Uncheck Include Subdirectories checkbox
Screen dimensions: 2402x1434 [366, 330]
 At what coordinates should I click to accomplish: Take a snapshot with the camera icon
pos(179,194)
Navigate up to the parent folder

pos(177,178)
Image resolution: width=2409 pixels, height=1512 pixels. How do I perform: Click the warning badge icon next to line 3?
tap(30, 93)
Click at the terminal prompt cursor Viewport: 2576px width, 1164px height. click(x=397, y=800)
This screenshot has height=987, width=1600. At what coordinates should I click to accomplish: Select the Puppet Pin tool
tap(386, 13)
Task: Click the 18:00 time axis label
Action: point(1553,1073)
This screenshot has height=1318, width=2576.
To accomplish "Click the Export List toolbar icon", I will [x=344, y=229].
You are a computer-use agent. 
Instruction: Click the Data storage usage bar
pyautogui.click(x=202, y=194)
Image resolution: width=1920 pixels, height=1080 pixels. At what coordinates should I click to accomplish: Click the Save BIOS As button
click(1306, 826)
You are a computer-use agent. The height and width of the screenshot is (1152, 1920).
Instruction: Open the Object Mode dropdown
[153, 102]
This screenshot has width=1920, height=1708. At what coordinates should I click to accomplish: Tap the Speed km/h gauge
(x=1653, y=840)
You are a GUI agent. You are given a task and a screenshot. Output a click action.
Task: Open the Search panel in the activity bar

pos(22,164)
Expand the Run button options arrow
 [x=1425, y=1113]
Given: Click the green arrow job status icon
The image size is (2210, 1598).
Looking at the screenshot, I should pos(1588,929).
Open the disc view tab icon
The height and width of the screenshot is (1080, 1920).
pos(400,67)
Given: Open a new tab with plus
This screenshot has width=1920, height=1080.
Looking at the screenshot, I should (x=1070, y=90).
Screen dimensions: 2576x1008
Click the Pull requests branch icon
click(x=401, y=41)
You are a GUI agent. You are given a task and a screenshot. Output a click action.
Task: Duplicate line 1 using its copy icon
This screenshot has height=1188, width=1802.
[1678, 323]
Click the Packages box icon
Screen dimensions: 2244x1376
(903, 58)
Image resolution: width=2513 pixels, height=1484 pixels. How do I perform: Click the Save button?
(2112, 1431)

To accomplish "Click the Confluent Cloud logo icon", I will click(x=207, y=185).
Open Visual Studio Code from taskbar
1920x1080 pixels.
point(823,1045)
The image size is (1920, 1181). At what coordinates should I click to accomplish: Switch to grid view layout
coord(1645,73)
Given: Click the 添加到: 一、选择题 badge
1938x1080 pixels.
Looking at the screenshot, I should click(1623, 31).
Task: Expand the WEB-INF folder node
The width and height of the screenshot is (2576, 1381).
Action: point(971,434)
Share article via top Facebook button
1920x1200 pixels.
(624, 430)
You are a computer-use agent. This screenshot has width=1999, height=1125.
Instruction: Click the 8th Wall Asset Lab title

WHAT YOU HAVE TO DO. Starting at the line that contains "The image size is (1920, 1181).", transcribe every line through the last line of the entries above, exactly, and nothing else.

WRITTEN RESPONSE.
The image size is (1920, 1181). At what coordinates should I click to accomplish: Switch to grid view layout
coord(1645,73)
Given: Click the 添加到: 一、选择题 badge
1938x1080 pixels.
Looking at the screenshot, I should click(1623, 31).
Task: Expand the WEB-INF folder node
The width and height of the screenshot is (2576, 1381).
Action: point(971,434)
Share article via top Facebook button
1920x1200 pixels.
(624, 430)
You are a computer-use agent. This screenshot has width=1999, height=1125.
Instruction: Click the 8th Wall Asset Lab title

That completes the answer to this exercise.